10.3390/rs12111761 ◽

2020 ◽

Vol 12 (11) ◽

pp. 1761 ◽

Cited By ~ 1

Author(s):

Juliane Huth ◽

Ursula Gessner ◽

Igor Klein ◽

Hervé Yesou ◽

Xijun Lai ◽

...

Keyword(s):

Time Series ◽

Wetland Management ◽

Dongting Lake ◽

Water Dynamics ◽

Minimum Size ◽

Optical Data ◽

Small Scale ◽

Lake Area ◽

Ramsar Site ◽

Extreme Flood

In China, freshwater is an increasingly scarce resource and wetlands are under great pressure. This study focuses on China’s second largest freshwater lake in the middle reaches of the Yangtze River—the Dongting Lake—and its surrounding wetlands, which are declared a protected Ramsar site. The Dongting Lake area is also a research region of focus within the Sino-European Dragon Programme, aiming for the international collaboration of Earth Observation researchers. ESA’s Copernicus Programme enables comprehensive monitoring with area-wide coverage, which is especially advantageous for large wetlands that are difficult to access during floods. The first year completely covered by Sentinel-1 SAR satellite data was 2016, which is used here to focus on Dongting Lake’s wetland dynamics. The well-established, threshold-based approach and the high spatio-temporal resolution of Sentinel-1 imagery enabled the generation of monthly surface water maps and the analysis of the inundation frequency at a 10 m resolution.
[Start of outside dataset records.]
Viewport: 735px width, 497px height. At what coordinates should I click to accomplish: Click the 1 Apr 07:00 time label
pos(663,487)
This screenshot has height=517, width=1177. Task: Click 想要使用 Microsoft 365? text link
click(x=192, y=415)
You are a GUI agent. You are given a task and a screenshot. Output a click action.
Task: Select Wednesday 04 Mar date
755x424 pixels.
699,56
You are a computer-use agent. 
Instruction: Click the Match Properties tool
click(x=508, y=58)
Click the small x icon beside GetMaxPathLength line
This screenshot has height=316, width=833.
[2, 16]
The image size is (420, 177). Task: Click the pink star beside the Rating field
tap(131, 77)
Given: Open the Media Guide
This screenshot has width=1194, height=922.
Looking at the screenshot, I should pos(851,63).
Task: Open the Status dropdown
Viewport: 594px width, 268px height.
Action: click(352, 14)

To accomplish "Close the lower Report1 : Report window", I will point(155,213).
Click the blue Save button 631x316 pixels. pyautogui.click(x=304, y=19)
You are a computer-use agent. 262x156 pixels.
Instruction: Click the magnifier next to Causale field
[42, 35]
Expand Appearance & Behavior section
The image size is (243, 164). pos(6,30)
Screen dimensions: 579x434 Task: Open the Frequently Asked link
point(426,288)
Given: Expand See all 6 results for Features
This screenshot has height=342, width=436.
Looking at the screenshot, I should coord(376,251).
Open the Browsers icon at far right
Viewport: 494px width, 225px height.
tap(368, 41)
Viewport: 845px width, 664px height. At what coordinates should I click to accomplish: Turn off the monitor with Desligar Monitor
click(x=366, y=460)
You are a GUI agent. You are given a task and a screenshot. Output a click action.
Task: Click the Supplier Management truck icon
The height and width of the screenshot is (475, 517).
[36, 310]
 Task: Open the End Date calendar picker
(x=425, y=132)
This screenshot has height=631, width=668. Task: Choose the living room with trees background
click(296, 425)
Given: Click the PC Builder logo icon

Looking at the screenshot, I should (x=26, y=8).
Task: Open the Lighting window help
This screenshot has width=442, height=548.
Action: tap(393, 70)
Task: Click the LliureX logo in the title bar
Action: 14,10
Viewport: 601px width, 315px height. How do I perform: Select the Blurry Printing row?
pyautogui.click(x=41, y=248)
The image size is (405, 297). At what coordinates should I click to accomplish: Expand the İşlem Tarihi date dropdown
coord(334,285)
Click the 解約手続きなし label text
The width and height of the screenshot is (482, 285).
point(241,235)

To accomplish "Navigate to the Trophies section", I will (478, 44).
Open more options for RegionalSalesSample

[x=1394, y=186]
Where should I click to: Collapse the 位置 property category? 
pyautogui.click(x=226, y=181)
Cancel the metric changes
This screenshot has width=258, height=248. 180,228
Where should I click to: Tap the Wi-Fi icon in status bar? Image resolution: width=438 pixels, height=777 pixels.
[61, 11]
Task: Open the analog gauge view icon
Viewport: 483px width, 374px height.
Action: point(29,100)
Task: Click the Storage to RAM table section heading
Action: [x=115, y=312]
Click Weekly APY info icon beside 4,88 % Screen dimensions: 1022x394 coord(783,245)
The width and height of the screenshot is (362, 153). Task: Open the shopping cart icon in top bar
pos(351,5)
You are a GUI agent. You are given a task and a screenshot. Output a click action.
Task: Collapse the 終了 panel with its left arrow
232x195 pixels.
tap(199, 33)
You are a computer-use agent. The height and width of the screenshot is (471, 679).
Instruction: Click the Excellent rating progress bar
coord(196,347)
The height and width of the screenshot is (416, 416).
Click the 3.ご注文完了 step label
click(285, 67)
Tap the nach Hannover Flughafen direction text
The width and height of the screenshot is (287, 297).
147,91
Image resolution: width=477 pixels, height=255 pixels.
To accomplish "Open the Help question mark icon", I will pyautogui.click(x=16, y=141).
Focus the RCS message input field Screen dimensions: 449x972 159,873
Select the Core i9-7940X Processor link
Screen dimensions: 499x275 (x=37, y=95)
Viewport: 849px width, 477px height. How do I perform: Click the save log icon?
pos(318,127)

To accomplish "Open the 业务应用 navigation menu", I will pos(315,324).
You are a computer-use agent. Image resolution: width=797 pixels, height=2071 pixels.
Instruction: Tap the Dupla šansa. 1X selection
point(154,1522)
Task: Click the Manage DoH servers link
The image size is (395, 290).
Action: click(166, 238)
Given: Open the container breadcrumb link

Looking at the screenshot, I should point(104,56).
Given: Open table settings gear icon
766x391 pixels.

The maximum extent of the Dongting Lake derived from Sentinel-1 occurred in July 2016, at 2465 km2, indicating an extreme flood year. The minimum size of the lake was detected in October, at 1331 km2. Time series analysis reveals detailed inundation patterns and small-scale structures within the lake that were not known from previous studies. Sentinel-1 also proves to be capable of mapping the wetland management practices for Dongting Lake polders and dykes. For validation, the lake extent and inundation duration derived from the Sentinel-1 data were compared with excerpts from the Global WaterPack (frequently derived by the German Aerospace Center, DLR), high-resolution optical data, and in situ water level data, which showed very good agreement for the period studied. The mean monthly extent of the lake in 2016 from Sentinel-1 was 1798 km2, which is consistent with the Global WaterPack, deviating by only 4%. In summary, the presented analysis of the complete annual time series of the Sentinel-1 data provides information on the monthly behavior of water expansion, which is of interest and relevance to local authorities involved in water resource management tasks in the region, as well as to wetland conservationists concerned with the Ramsar site wetlands of Dongting Lake and to local researchers.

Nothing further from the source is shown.